In December of 1938, a young woman returned home from the Plummer Hospital in Sault Ste. Marie, Ontario, gripping her children’s mittened hands. Inside the house, the girl and boy played, barely aware of their mother as she moved through the rented rooms—picking up toys, preparing supper, clearing a space at the table, and avoiding the hall telephone.
Absorbed in their game, the sister and brother didn’t hear the knock at the front door, which the woman answered.
Out in the twilight, leaning on a crutch which took the place of his missing right leg, stood a bent and bright-eyed little man. He wore a uniform of sorts, a smock of pockets stuffed with serviceable goods for purchase—pencils, spools, thimbles, needles, sealing wax, envelopes, and ink. The amputee held a coin box.
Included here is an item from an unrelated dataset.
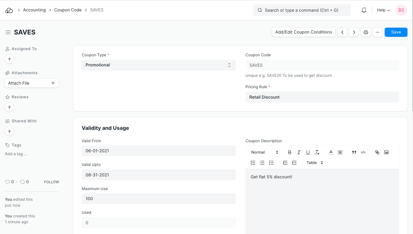The image size is (413, 234).
Task: Click the blockquote icon in editor
Action: coord(354,152)
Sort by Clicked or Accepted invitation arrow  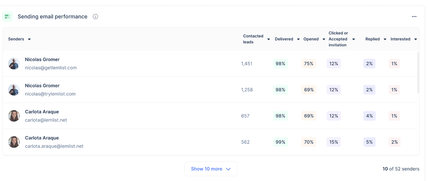pos(353,39)
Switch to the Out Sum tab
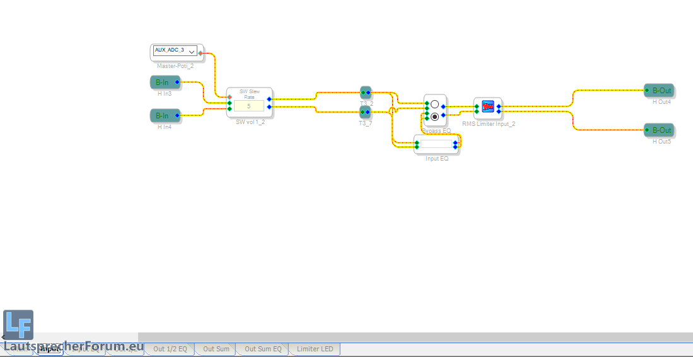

After an exchange of greetings, the the children’s mother turned to find her purse. “I’m sure we can use something.”
“No, lady.” The man shifted on his crutch. “I’m not here to ask for money.”
“What is it? Something’s wrong. You’re upset. Who are you worrying about, lady?”
“My husband.” Then came her tears.
She explained that last week the children’s father, a musician, had fallen ill with pneumonia. His fever had risen to the point where now, not only was he in the hospital, but at death’s door which was about open if the fever didn’t break. An hour ago, the nurses had sent her home to feed the children and try to sleep. Tomorrow would require all the strength she had.
Gazing at the doorsill, he nodded. “What floor is your husband on?”
She told him.
“What’s his room number?”
“What time do the nurses change shift?”
“Two a.m.” That detail she knew, from the reports she’d seen by the hospital bed.
Looking into the young wife’s eyes, the old soldier nodded. “I’m going to call upon my doctor and ask him to pay a visit to your husband tonight. During the war, the same doctor saved my life.” Across his lined face came half a grin. “If there’s going to be an improvement, it’ll happen during that shift change.”
Feeling the doorframe’s edge, she stared at the stranger through the cold, dark evening air.
“That is—” With a little hop he glanced down at his boot toe, then back at her. “If the nurse on duty isn’t sensitive. If she’s not psychic. And if she is, well, we may have a problem. Otherwise, I believe my doctor can help your husband.”
In December of 1978, the same woman sat with her two teenage granddaughters in her dining room, recounting this memory, which had become one of the cousins’ family favourites at Christmas.
Their grandma’s story always ended the same way. “Very early the next morning the telephone rang, and I answered. It was a doctor from the Plummer Hospital. ‘Good news,’ he said. ‘Your husband’s fever broke last night, and it seems to be staying down.’ I was just about speechless. What joy! ‘What time did it happen?’ He told me the night nurse noticed shortly after her shift had begun. ‘Sometime just after two.’”
The older cousin straightened up. “I’ll bet—right after the little man left your place, if you’d gone out to look for him, you wouldn’t have even found his footprints in the snow.”
Each year the younger cousin pondered that notion. Where had the old soldier travelled that night? The doctor, she was certain, operated from another plane. “If the night nurse had picked up on his presence and panicked, she might have ruined the whole thing.” It was the only way the thirteen-year-old could make sense of the stranger’s parting message—that in a healing such as this one, an observer’s intuitive ability wasn’t a threat. The only danger was fear.
Were the veteran and his doctor still making rounds?
All the younger granddaughter knew for sure was that if her grandpa hadn’t pulled through in ’38, then her dad never would have been born the following year. She liked to they owed their lives to a stranger’s visit. Two of them.
By now you may have guessed that the younger granddaughter was me.
Was my grandma telling a tall tale?
I don’t think so.
Can our stories, and especially our dreams, be healing forces in our lives?
I know so. They hold keys. That is, as long as we don’t let fear of the unknown block the way.
For all I know Gram’s story may have been a dream, but it was no lie. Even when a memory such as this one, passed down through generations, bears the marks of many retellings, the story’s essence remains. It holds gifts.
In December, as I look forward to a New Year of deepening my study of “healing”—that is, of processes both physical and non-physical, including events that to many might be dismissed as outlandish—I consider anyone’s arrival and living presence in this world a miracle.
Delve into your family’s history and you’ll find tales as strange as this one—moments when, if things had turned by even one degree, you wouldn’t have made it here.
How marvellous that you did.
Let’s make the most of this miracle.